19 ottobre 2018
Aggiornato 13:15

Gattuso: «Caro Sarri, non sono d’accordo…»

Vigilia di Europa League per le squadre italiane: Rino Gattuso ha parlato del Ludogorets, rispondendo anche a Maurizio Sarri che - come al solito - si era lamentato del tour de force europeo.
Calabria e Gattuso alla vigilia di Ludorogorets-Milan
Calabria e Gattuso alla vigilia di Ludorogorets-Milan (ANSA)
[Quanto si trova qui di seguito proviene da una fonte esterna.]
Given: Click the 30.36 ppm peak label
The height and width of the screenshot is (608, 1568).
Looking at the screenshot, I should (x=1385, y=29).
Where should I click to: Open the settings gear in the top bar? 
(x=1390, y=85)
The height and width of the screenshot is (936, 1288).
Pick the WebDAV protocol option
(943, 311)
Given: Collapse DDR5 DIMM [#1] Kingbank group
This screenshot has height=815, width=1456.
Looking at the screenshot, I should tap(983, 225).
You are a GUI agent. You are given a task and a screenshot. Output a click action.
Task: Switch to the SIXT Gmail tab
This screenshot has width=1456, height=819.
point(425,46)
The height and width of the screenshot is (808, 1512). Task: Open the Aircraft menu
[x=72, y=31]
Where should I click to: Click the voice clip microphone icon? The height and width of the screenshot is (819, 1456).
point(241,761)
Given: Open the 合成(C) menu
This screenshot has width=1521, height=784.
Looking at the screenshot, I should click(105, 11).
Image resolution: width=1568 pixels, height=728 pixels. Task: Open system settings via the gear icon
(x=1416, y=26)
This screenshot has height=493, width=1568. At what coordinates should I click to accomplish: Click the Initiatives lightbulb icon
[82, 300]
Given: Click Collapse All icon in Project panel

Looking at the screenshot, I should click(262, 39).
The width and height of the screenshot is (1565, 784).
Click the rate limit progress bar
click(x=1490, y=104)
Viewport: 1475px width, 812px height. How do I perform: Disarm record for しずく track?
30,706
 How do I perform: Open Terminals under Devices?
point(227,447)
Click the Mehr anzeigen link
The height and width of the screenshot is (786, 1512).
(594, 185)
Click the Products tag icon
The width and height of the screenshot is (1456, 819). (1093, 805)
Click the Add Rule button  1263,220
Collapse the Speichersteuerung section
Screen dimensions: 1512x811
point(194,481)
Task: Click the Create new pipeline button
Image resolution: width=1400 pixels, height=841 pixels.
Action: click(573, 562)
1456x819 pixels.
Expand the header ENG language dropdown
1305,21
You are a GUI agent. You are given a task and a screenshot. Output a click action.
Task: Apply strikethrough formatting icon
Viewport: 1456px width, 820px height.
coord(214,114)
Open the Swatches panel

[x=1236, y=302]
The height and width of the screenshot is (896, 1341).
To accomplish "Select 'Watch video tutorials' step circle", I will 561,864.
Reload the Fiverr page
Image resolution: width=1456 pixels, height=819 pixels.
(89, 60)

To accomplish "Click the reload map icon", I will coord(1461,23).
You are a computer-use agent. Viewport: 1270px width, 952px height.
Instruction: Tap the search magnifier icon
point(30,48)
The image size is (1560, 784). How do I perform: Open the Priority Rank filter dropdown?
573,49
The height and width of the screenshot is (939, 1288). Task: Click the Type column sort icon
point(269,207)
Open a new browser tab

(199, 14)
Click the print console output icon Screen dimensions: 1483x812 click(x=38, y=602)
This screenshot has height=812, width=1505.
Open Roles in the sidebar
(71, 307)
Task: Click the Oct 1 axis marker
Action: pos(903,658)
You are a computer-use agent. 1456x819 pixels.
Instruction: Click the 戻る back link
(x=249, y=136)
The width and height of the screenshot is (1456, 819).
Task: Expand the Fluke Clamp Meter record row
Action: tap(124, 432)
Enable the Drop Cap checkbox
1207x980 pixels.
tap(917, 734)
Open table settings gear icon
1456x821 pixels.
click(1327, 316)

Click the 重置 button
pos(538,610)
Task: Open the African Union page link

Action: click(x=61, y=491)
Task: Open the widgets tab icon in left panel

MILANO - «Da parte nostra c’è grande rispetto per il Ludogorets, se non altro per una ragione: negli ultimi sei anni ha frequentato l'Europa più del Milan e recentemente Real, Liverpool e Lazio hanno fatto grande fatica qui». Altro che rischio di sottovalutare l’impegno, Gennaro Gattuso alla vigilia del match di andata dei sedicesimi di finale di Europa League, sembra sempre più dentro la parte del tecnico equilibrato, capace di portare serenità ma anche consapevolezza all’interno dello spogliatoio.
Al di là della recente storia dei due club, sono proprio gli aspetti tecnici a destare un pizzico di inquietudine in tutto lo staff tecnico rossonero: «Quando li ho studiati, ho scoperto una squadra con calciatori dalle caratteristiche ben precise, a cui non puoi dare campo, altrimenti diventano sono devastanti. Noi prenderemo sotto gamba questo match per il semplice motivo che penso possano metterci in difficoltà».

Formazione tipo
E in effetti, come già anticipato dal diariodelweb.it, malgrado le varie anticipazioni della vigilia, Gattuso sembra seriamente intenzionato a lasciare a casa ogni ipotesi di turn over e riproporre l’ormai consueta formazione base, con appena una minima variazione rispetto agli undici che hanno vinto sabato pomeriggio a Ferrara. Una novità testimoniata dalla sua presenza in conferenza stampa, visto che Davide Calabria, destinato ad una maglia da titolare per coprire la fascia sinistra, era alla destra del tecnico rossonero nella conferenza stampa di presentazione del match: «Non credo che siamo noi i favoriti, giochiamo in casa loro e sono organizzati. Hanno tanta qualità, soprattutto in difesa, però vogliamo vincere. Non sarà facile, ma siamo fiduciosi».

Il fascino dell’età
Tornando a mister Gattuso, l’analisi del tecnico sulla squadra a sua disposizione è lusinghiera: «Ci sono giocatori che mi stanno sorprendendo a livello qualitativo. Ma è soprattutto una la cosa che mi affascina di questi ragazzi: l'età media bassa. Hanno caratteristiche ben precise, malgrado la gioventù e mi hanno facilitato a trovare certe trame. Prima mancava l’essere squadra, non subire gli avversari, annusare il pericolo. Alla prima difficoltà prima scomparivamo dal campo. Ora questo non succede più, ma il merito di tutto quello che si sta vedendo è dei ragazzi».

Privilegio Europa
Chiusura d’obbligo alla consueta polemica messa in piedi dall’allenatore del Napoli Maurizio Sarri che in giornata aveva definito l’Europa League una competizione «ai limiti della follia», accusando peraltro la Lega di non aiutare i club come quello partenopeo. Rino Gattuso non sembra essere d’accordo con il collega napoletano, anzi, rivendica con orgoglio il diritto di giocarla: «Per me è un grande privilegio giocare in Europa. È normale che ci sia meno tempo per recuperare, ma è sempre stato così. Se pensiamo che siamo ancora ai sedicesimi di finale, ci metterei la firma per continuare a giocare ogni tre giorni fino a fine stagione.».